Juliana Diógenes, O Estado de S. Paulo

01 Abril 2016 | 03h00

SÃO PAULO - O secretário municipal da Saúde de São Paulo, Alexandre Padilha, descartou nesta quinta-feira, 31, que o Município esteja em situação tão grave quanto em 2009 em relação à gripe H1N1. Padilha lembrou que, naquela época, não havia vacina nem o conhecimento sobre a eficácia do Tamiflu, medicamento indicado em casos de Síndrome Respiratória Aguda Grave (SRAG).

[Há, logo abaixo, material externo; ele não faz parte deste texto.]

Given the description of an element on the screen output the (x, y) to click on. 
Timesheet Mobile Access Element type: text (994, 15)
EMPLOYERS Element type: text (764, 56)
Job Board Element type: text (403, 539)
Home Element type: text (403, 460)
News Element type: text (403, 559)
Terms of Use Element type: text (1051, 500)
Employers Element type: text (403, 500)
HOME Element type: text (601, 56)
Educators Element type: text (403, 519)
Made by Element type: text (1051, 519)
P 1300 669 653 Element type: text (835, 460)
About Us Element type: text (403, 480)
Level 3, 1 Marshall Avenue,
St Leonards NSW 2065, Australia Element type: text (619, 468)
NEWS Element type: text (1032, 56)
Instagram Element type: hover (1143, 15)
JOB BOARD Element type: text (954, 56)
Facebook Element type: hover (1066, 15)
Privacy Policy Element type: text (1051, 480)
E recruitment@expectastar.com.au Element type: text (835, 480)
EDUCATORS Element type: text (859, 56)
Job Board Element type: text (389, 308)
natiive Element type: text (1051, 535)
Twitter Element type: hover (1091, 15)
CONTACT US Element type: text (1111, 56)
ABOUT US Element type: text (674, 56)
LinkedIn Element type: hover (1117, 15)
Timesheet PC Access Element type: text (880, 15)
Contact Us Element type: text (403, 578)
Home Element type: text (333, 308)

“Não estamos no período que foi o da pandemia do H1N1 em 2009 e 2010 no mundo. Em 2009, afetou bastante a cidade de São Paulo, mas era um período que não tinha vacina e não tinha o conhecimento que nós temos hoje do oseltamivir (Tamiflu)”, afirmou. 

Padilha destacou que, em 2009, foram quase 2 mil casos de H1N1 e, em 2013, um “volume grande” de mil infectados – maior registro dos anos seguintes. “Não é essa a realidade da cidade de São Paulo neste momento. O que nós estamos tendo é um surto antecipado da presença do H1N1.”

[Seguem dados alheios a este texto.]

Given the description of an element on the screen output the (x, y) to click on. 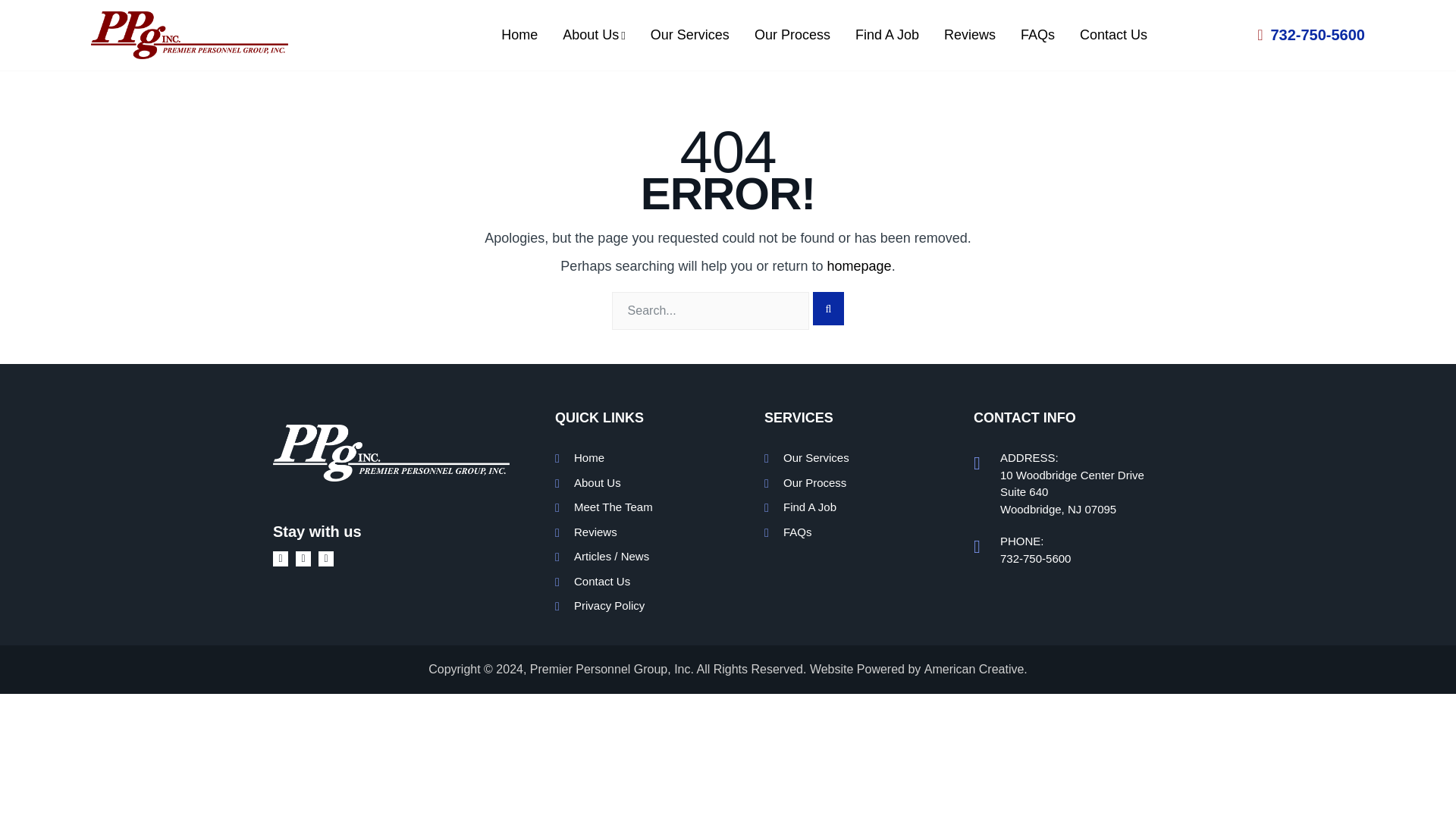
Find A Job (887, 35)
Our Process (814, 481)
Find A Job (809, 506)
LinkedIn (329, 558)
About Us (593, 35)
Twitter (306, 558)
Our Services (815, 457)
Home (588, 457)
Privacy Policy (609, 604)
Reviews (595, 531)
732-750-5600 (1035, 558)
FAQs (797, 531)
Facebook (284, 558)
Home (524, 35)
homepage (859, 265)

Segundo o secretário, não há orientação para que sejam canceladas atividades coletivas, por exemplo. Há, porém, indicação de uso do álcool em gel em ambientes de alto convívio social. “Nós não estamos em 2009. Não tem nenhuma indicação de suspender eventos coletivos. O que existe é reforçarmos de forma antecipada aquilo que todo inverno nós precisamos fazer”, disse. 

Farmácias. Na quarta, 30, conforme Padilha, 493 farmácias da rede municipal de saúde distribuíram o Tamiflu para a população. “Aliás, a rede pública da Prefeitura é o único lugar onde as pessoas estão encontrando o oseltamivir ou Tamiflu.” 

Ele orientou que as pessoas usem o aplicativo para celulares “Aqui tem remédio” para verificar em quais unidades há disponibilidade do medicamento. E assegurou que, em caso de desabastecimento, a reposição será imediata.

“O que pode acontecer eventualmente é um afluxo de pessoas para uma unidade específica e ter, em um dia, consumido o que se consome em uma semana, duas semanas, naquela unidade. Então, é reposto de imediato”, disse. Padilha reforçou ainda que a população não deve usar Tamiflu em caso de resfriado e pediu a observação atenta em relação aos sintomas específicos da SRAG.

De acordo com Padilha, os óbitos relacionados com doenças respiratórias, de maneira geral, caíram nos primeiros meses deste ano, na comparação com o mesmo período de 2015. “O que existe é uma participação maior do H1N1 neste ano, em relação ao ano passado. Ou seja, não é correto afirmar que o H1N1 mata mais do que outras doenças respiratórias pulmonares graves, outras infecções. O que existe é que, dependendo do ano, aumenta a circulação.”

Uma das medidas adotadas pela Prefeitura é “a orientação clara” para que UBS, AMA e postos de saúde deem prioridade de atendimento a pacientes com sintomas de gripe H1N1. Outra estratégia foi a orientação para que as farmácias aceitem as receitas com o nome genérico do medicamento e entreguem o Tamiflu aos usuários da rede municipal.